start Document text
Liability for Sponsorship of an Event

The following is an article reprinted with permission from the Fall 2005 edition of The WWR Letter

Liability for Sponsorship of an Event

By: Sara Donnersbach, Esquire 

What risks are there in sponsoring an event, if those participating are injured during the event?

The answer to this question depends on what the sponsor does to carefully plan and take precautions to avoid liability associated with a participant’s injury. It is possible for a sponsor to incur liability, if a sponsor fails to plan carefully. Fortunately, statutes, express releases and waivers, and common law doctrines all protect sponsors from liability.

Ohio law provides several options to event sponsors who wish to protect themselves from potential liability. The law recognizes the fact that sponsored events, such as sporting events, often involve risks that cannot be eliminated through the exercise of proper care. Event promulgators still must take the initiative to ensure the safety of their participants, but the sponsors will not automatically incur liability for an accident.
end Document text
start Data lines
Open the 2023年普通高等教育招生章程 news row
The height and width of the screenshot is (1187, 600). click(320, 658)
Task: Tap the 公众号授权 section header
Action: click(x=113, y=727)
end Data lines
### Requirement 1
From the sponsorship liability article, list the things it says protect sponsors from liability.
### Requirement 2
Please reproduce a passage from the sponsorship liability article, beginning at the words "What risks are" and stopping after "sponsors from liability.".
### Requirement 3
Shorten the paragraph of the sponsorship liability article that opens with "Ohio law provides several options," keeping its main facts.

### Result 1
- Statutes
- Express releases and waivers
- Common law doctrines

### Result 2
What risks are there in sponsoring an event, if those participating are injured during the event?

The answer to this question depends on what the sponsor does to carefully plan and take precautions to avoid liability associated with a participant’s injury. It is possible for a sponsor to incur liability, if a sponsor fails to plan carefully. Fortunately, statutes, express releases and waivers, and common law doctrines all protect sponsors from liability.

### Result 3
Ohio law gives event sponsors several ways to protect themselves from liability. It recognizes that sponsored events such as sporting events carry risks that proper care cannot remove. Sponsors must still work to keep participants safe, but an accident does not automatically make them liable.